* Opdracht *
Geef het deel van de data dat begint bij de regel met "You are a computer-use" en doorloopt tot en met het einde van de data woord voor woord weer. Laat de afbeeldingen daarbij weg.

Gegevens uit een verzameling
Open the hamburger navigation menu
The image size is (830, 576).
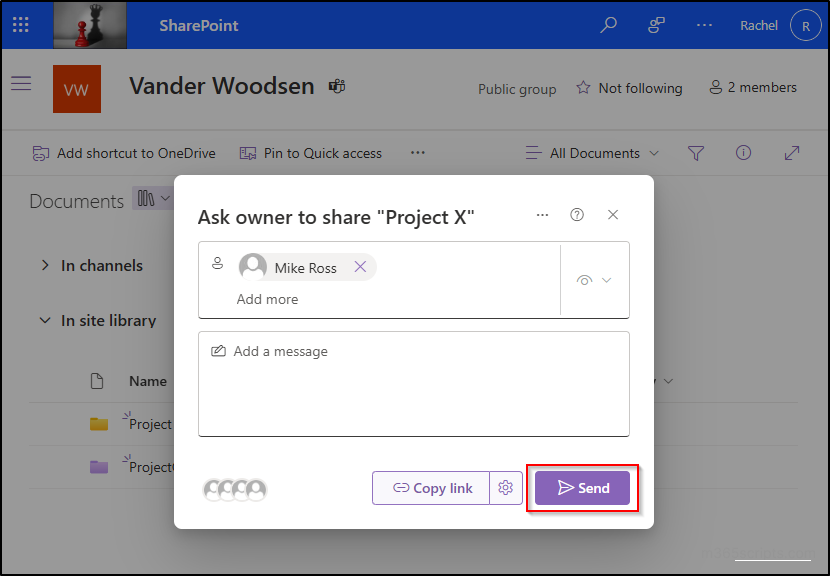21,83
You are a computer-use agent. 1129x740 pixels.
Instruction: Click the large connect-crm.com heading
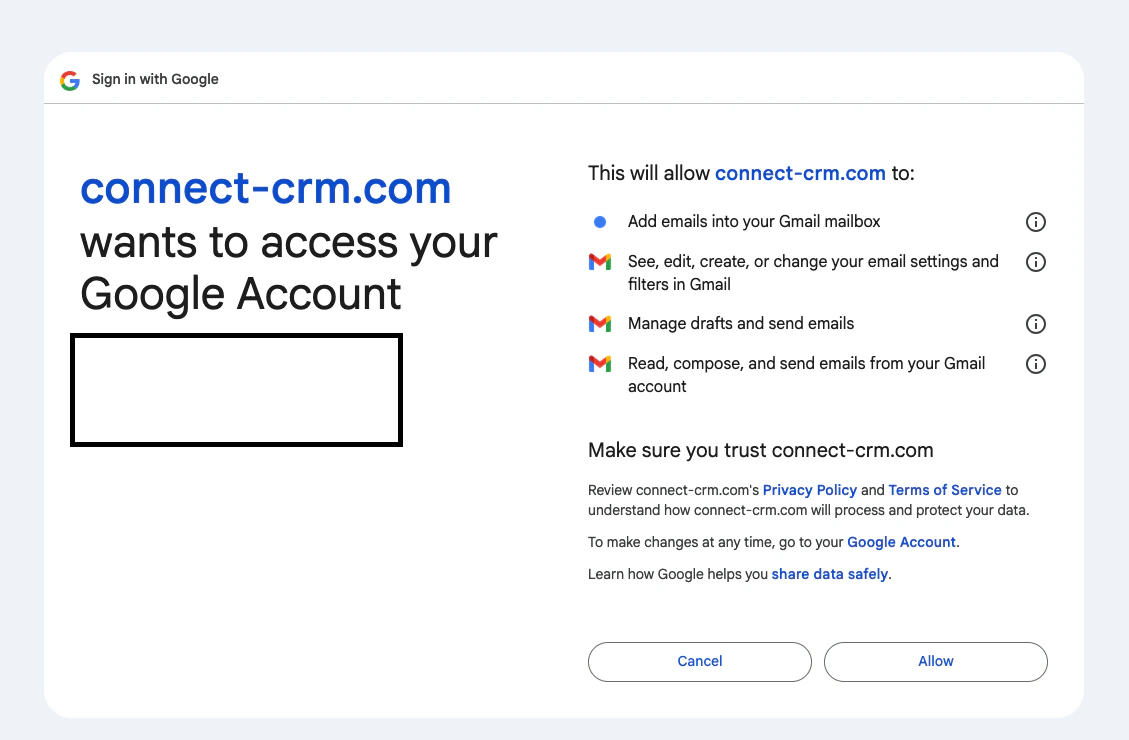[266, 188]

* Juiste antwoord *
You are a computer-use agent. 1129x740 pixels.
Instruction: Click the large connect-crm.com heading
[266, 188]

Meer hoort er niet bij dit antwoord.